== OBJECTIVE ==
Extend the passage on media art below, picking up directly after its final sentence.

== SOURCE DOCUMENT ==
=====
Media art therefore, might be defined as the cultivation of a tension between an artwork and a medium. Specific attention is drawn to the medium, so it might be changed, expanded, and overcome: the transgression. Often this is achieved by investigating specifically the failure, the limitations and disruptions of the medium. Crucial in this respect is the expansive potential of new technology with regards to the existing media. The ultimate goal seems to be a so-called post-medium artistic practice. [3] That is, a practice which has freed itself from the immediate conditioning of a specific medium.

Focusing on the immersive challenge, as media art does, paves the way to the post-medium condition of contemporary art because all the available means are deployed in the process. In its turn, this implicates the development of a productive and polyvalent laboratory for the development of new immersive strategies. With regards to cinema, more specifically the cross-over with video art, countless creative extensions might be noted, based on, for instance, remediation (e.g. the drawn videos by William Kentridge), familiar found-footage from news archives (e.g. the zap compilations in D-I-A-L History by Johan Grimonprez), projection experiments with ‘augmented reality’ (e.g. the installation Under Scan by Rafael Lozano- Hemmer).
=====
== SUPPLIED DATA ==
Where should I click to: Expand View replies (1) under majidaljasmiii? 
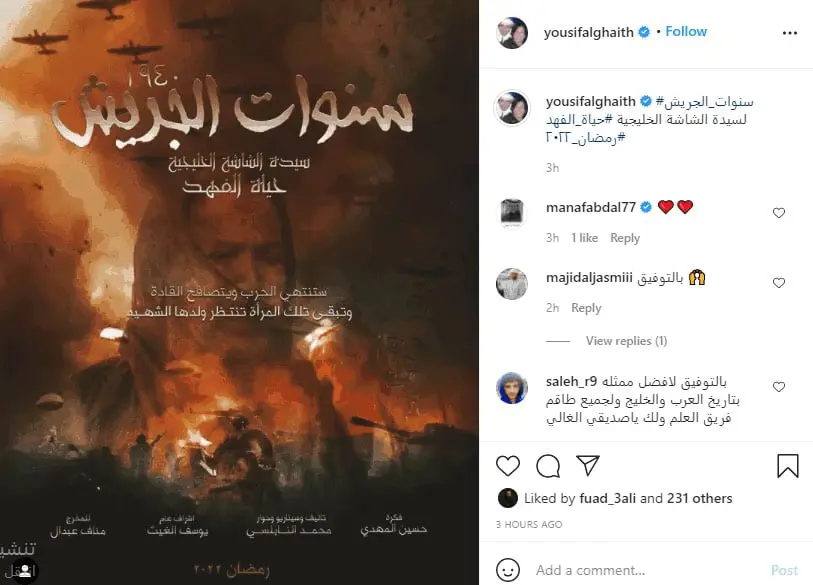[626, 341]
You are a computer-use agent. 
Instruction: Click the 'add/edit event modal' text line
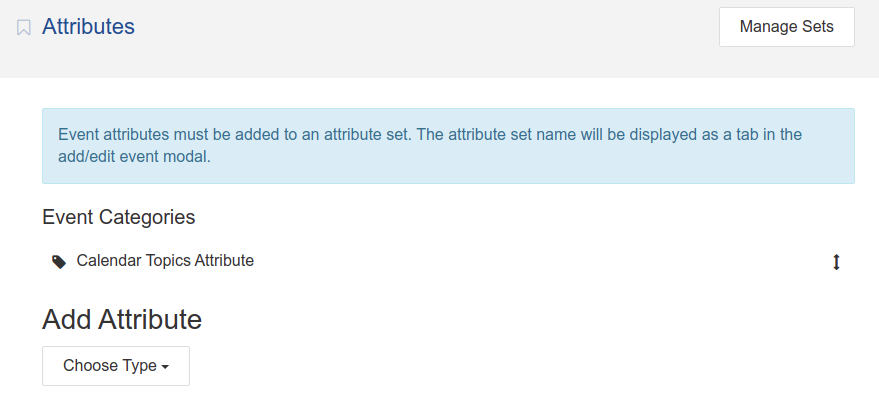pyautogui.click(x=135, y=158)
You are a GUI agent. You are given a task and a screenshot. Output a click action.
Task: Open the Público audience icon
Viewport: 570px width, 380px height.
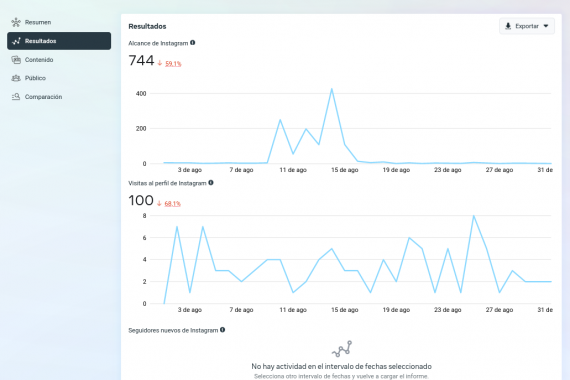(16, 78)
=====
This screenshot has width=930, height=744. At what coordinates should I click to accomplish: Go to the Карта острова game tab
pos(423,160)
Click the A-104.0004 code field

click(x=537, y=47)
=====
== RESULT FOR THIS EXERCISE ==
Double U, CREW, 2008, courtesy of the artist,

CREW: Double U, 2008.

From the perspective of cinematography the post-medium condition is sometimes defined in terms of extended cinema or video vortex. As a matter of fact the contemporary experiments bring about a whirl of new elements, wiping out the borderlines of disciplines. If we take a closer look at the Belgian work of the media theatre collective CREW, or the artist Lawrence Malstaf it becomes hard to point out precisely to which art form these productions belong. CREW circulates as a theatre company, but they mainly give performances with so-called head-mounted display or immersive cinema in 20/20 vision. Lawrence Malstaf also creates immersive experiments with one-on-one performance-installations. He is more often categorized under the cross-over between theatre and visual art, because he works with architectural and kinetic installations instead of digital and cinematographic equipment.

As a result it can be hard to distinguish between what is art and what isn’t. Apparently it is something which is produced with various materials, methods and media, making use of various themes, styles and registers, without necessarily taking them as a subject. This new vagueness might confuse the stereotypical art historian, but for an inquisitive artist it is particularly interesting.

Technotopia and Cybertribes

Another challenge for the development of immersive strategies, inextricably bound up with the post-medium condition in the arts, is the increasing democratization of new technologies. Because of the digital revolution new media have become functionally indispensable and hence turned into modi vivendi, which – and this is remarkable – soon are experienced as obvious in spite of their extraordinary innovating capacities.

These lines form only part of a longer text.